EXCERPT TO READ =>
◇ ◇ ◇

Think that limits variety? Think again. Friday’s five- to seven-course, family-style dinner is cooked over an open fire. Saturday offers morning pastries, followed by a savory breakfast, a two-course lunch, an afternoon charcuterie and a 10- to 15-course dinner. Then, the weekend wraps up with Sunday brunch. Regan says one guest described it as eating their way back to civilization.

Goldberry Woods

Into the Woods

Eric and Julie Haberichter in front of one of the camper spots at their bed and breakfast, Goldberry Woods
Owners Eric and Julie Haberichter offer a garden-to-plate experience among other adventures at Goldberry Woods. Photo credit: Goldberry Woods

Named for a character in the Tolkien trilogy, Goldberry Woods follows the mission of giving rest and refreshment to tired hobbits – er, humans.

The eight-bedroom bed and breakfast, two vintage Avion campers and three cottages sit on 30 mostly wooded acres boasting vegetables, an orchard, chickens, bees and novelty berries.

Although nearby Union Pier offers shopping and attractions, owners Eric and Julie Haberichter say Goldberry Woods is its own destination. Book a stay, walk a trail, or grab a bike or kayak and traverse.

“Guests can explore the organic gardens and see their food growing, even in winter,” Julie says. “It’s a true garden- to-plate experience.”

Or enjoy the culinary masterpiece of breakfast. The day’s most important meal is prepared fresh from scratch at Goldberry Woods.

◇ ◇ ◇

COLLECTED DATA =>
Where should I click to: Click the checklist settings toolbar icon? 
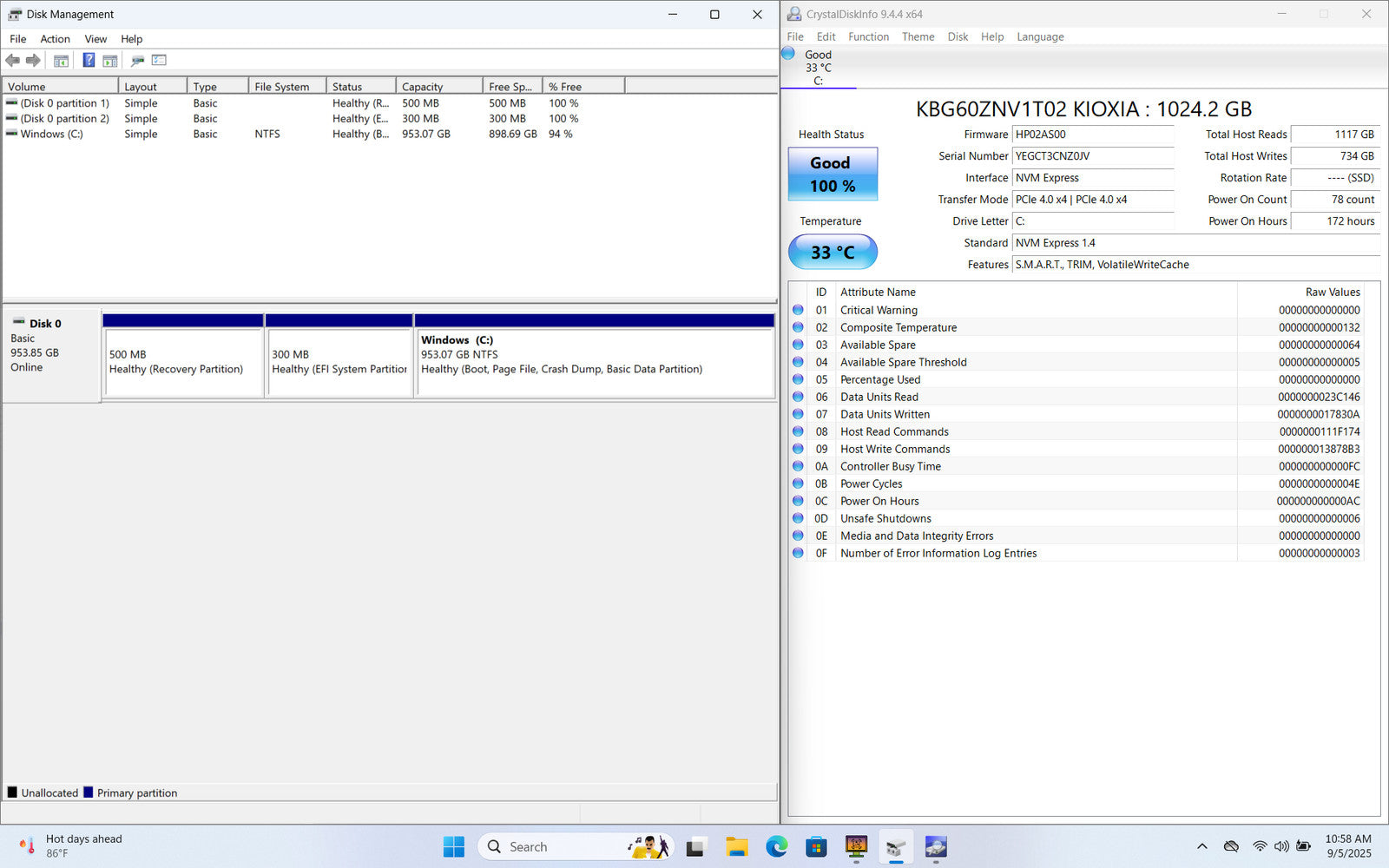click(x=159, y=61)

◇ ◇ ◇

WORK TO DO =>
a - Please list every meal or food offering that the bed-and-breakfast excerpt says is served on Saturday.
b - According to the bed-and-breakfast excerpt, how many acres does Goldberry Woods sit on?
The listing has nothing to do with what comes next.

SOLUTION LIST =>
a -
- Morning pastries
- A savory breakfast
- A two-course lunch
- An afternoon charcuterie
- A 10- to 15-course dinner

b - 30 mostly wooded acres.